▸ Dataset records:
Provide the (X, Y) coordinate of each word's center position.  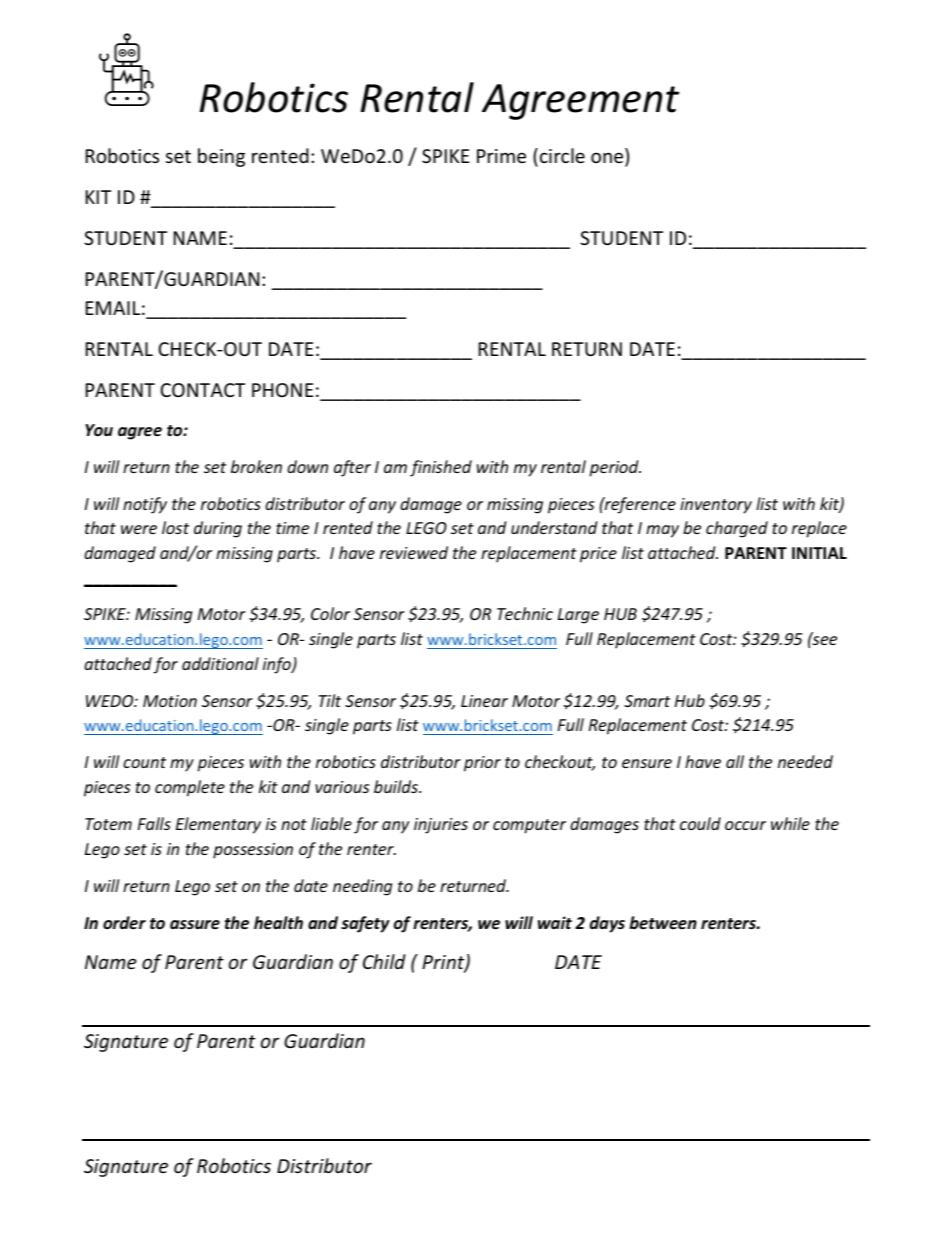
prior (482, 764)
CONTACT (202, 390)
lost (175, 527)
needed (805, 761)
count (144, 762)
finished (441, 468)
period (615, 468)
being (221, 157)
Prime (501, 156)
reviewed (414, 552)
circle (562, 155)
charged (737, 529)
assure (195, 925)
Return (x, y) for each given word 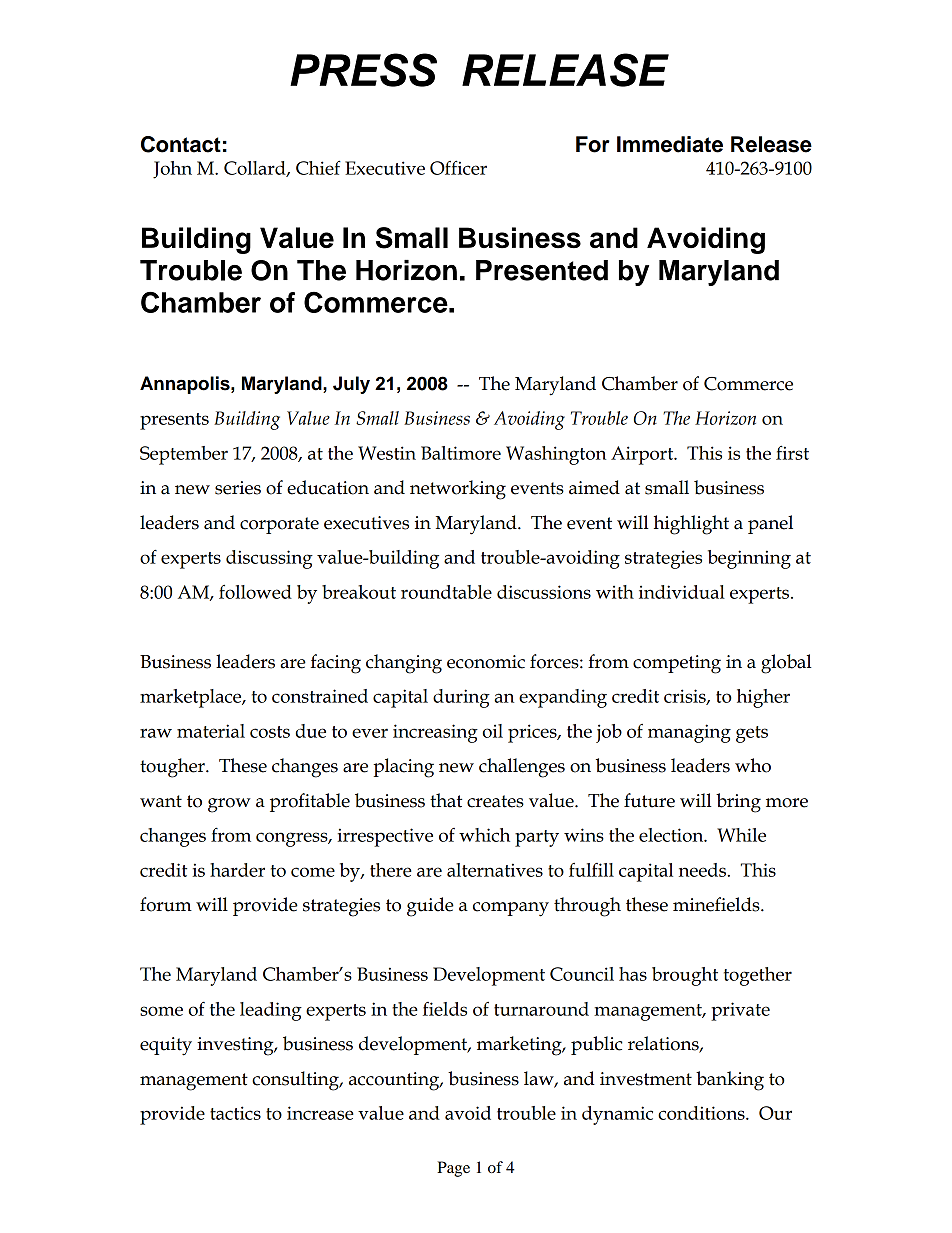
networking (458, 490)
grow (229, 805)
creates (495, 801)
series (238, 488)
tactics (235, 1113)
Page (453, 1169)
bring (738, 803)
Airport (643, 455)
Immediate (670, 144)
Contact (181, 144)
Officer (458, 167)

▸ TASK REQUIREMENTS: Can you write out every line of the listing above again, requests included, with each coordinate in the answers shifted up by 54 on both numbers? Leave the pictures out.

▸ PROBLEM SOLUTION:
Provide the (X, Y) coordinate of each word's center position.  
prior (536, 818)
CONTACT (256, 444)
lost (229, 581)
needed (859, 815)
count (198, 816)
finished (495, 522)
period (669, 522)
being (275, 211)
Prime (555, 210)
reviewed (468, 606)
circle (616, 209)
charged (791, 583)
assure (249, 979)
Return (x, y) for each given word 
networking (512, 544)
grow (283, 859)
creates (549, 855)
series (292, 542)
tactics (289, 1167)
Page (507, 1223)
bring (792, 857)
Airport (697, 509)
Immediate (724, 198)
Contact (235, 198)
Officer (512, 221)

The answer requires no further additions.